Exploration of breadth of models that can be utilised specifically for client-side MT (with constraints of latency & memory) and speech recognition.
A tool to achieve support for offline-first conversational (multilingual) MT.

Brief description of how I will approach the project:

First, I will do a survey of the best possible models that can be leveraged given the constraints of offline MT. I will evaluate during this phase, if any existing models can be used out of the box, or if model compression/distillation of any sort is needed. This will tentatively take about couple of weeks. Post that until the end of the grant, I will move on-to building the tool with the best possible UX and constraints. I will evaluate what best libraries to use here again with constraints of offline-first MT, and the framework to build the tool that I have in mind (as proposed above) as well.

Squad

Squad Lead:

Discord: restandvest#9326

pfedprog · January 13, 2023, 3:01am

This is a great project proposal!
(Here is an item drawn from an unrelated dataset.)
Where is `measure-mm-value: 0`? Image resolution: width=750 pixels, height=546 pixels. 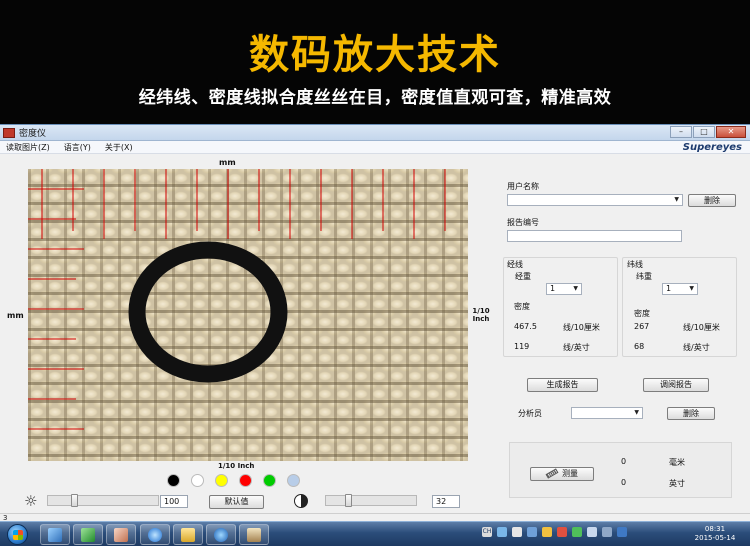 measure-mm-value: 0 is located at coordinates (624, 462).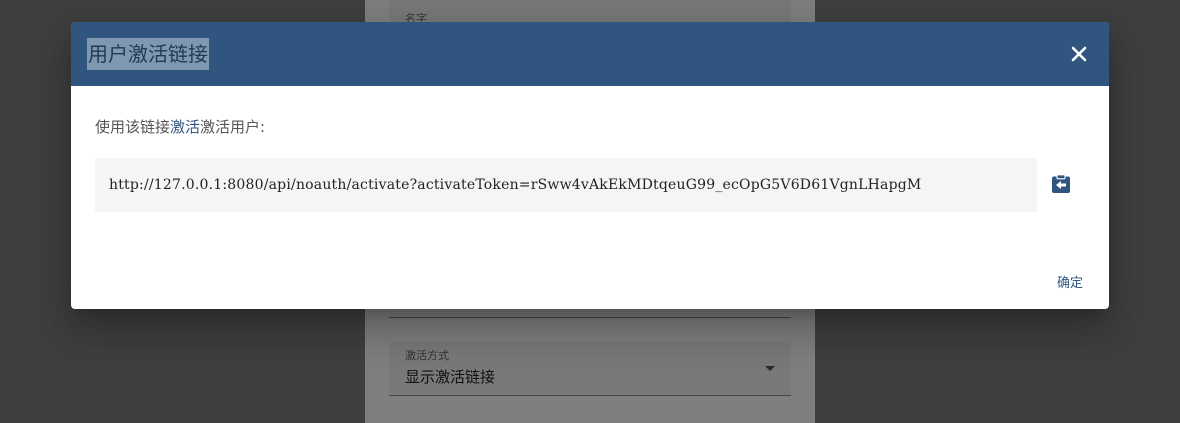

The idea of having an offline-first, conversational machine translation is interesting and useful. You have given a detailed description of the project and the problem it is solving. You have also provided a list of deliverables that you can complete in a month’s worth of part-time work. The only thing missing is a timeline for completing the deliverables and a plan for how you will approach the project. It would be helpful to include these details in your proposal.

restandvest2 · January 17, 2023, 6:08am

Hi @pfedprog , thanks for your suggestion! First up - apologies about the delay in responding, as I was away from my laptop for last couple of days. I’ve edited and updated the proposal above with a brief description of the details that you requested for. I hope you can understand - going too deep into the plan is a bit difficult as it depends on multiple related factors which I will explore during my project. Hope the details help you?

Please let me know if you need any other details of any sort.